• _Data listing_
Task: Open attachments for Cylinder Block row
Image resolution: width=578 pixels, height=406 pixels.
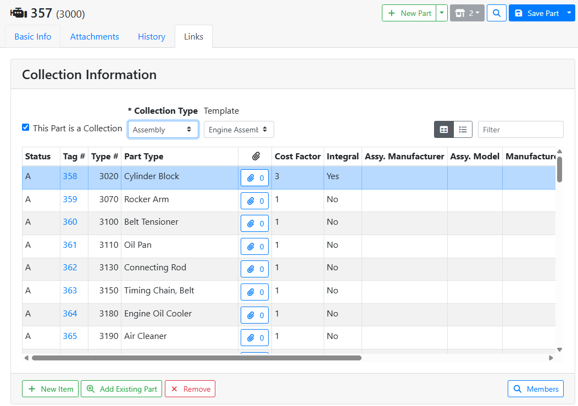Action: [254, 178]
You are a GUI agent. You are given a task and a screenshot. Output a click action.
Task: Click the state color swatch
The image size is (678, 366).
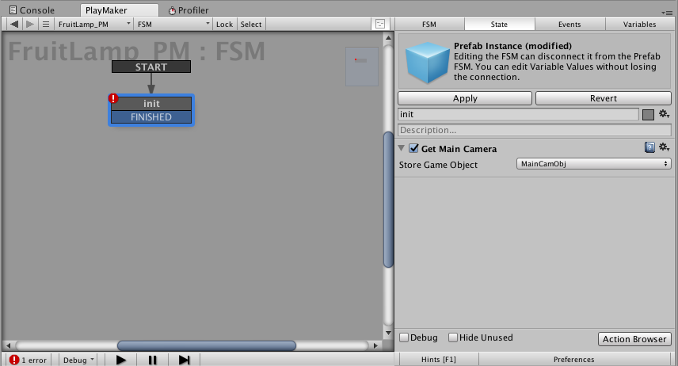[x=648, y=115]
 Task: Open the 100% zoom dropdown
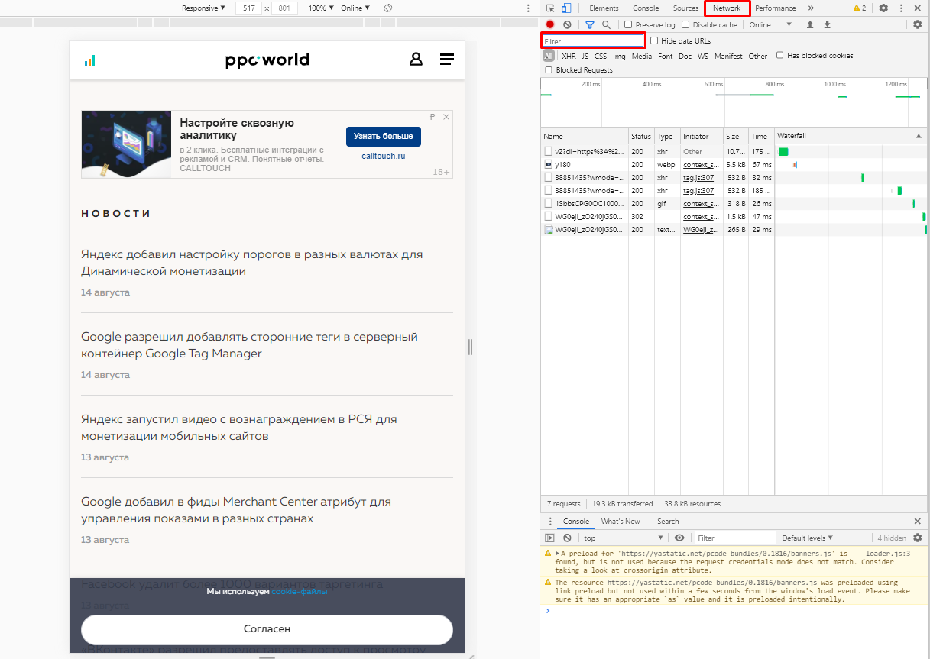[320, 8]
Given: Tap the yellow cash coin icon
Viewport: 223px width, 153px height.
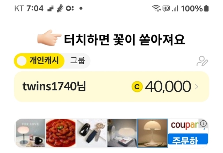Looking at the screenshot, I should 137,87.
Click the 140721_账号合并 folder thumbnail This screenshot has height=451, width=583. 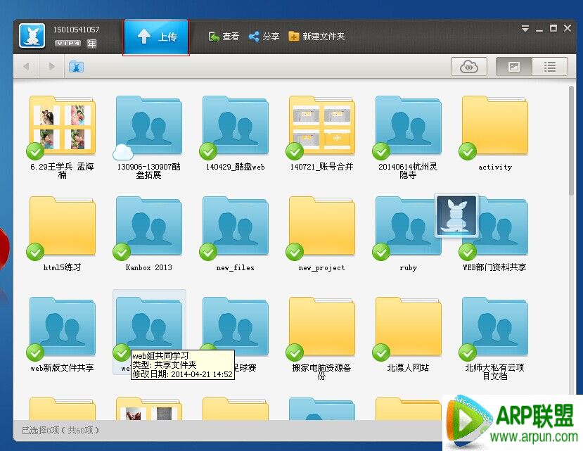(x=321, y=127)
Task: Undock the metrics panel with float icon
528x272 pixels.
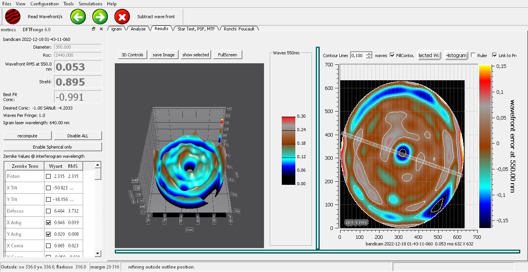Action: [x=94, y=29]
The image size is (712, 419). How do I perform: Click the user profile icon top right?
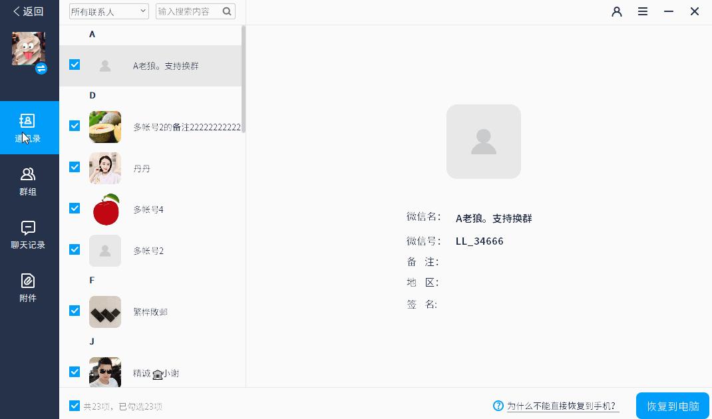616,11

• _TASK DIRECTIONS_
Write out the material word for word, from its beginning through the line containing "Looking at the screenshot, I should 137,87.", leaving out the pictures.

• _FINISHED TASK_
Task: Open attachments for Cylinder Block row
Image resolution: width=578 pixels, height=406 pixels.
Action: [254, 178]
You are a GUI agent. You are given a task and a screenshot. Output a click action.
Task: Click the state color swatch
The image size is (678, 366).
[x=648, y=115]
 Task: Open the 100% zoom dropdown
[320, 8]
Given: Tap the yellow cash coin icon
Viewport: 223px width, 153px height.
Looking at the screenshot, I should 137,87.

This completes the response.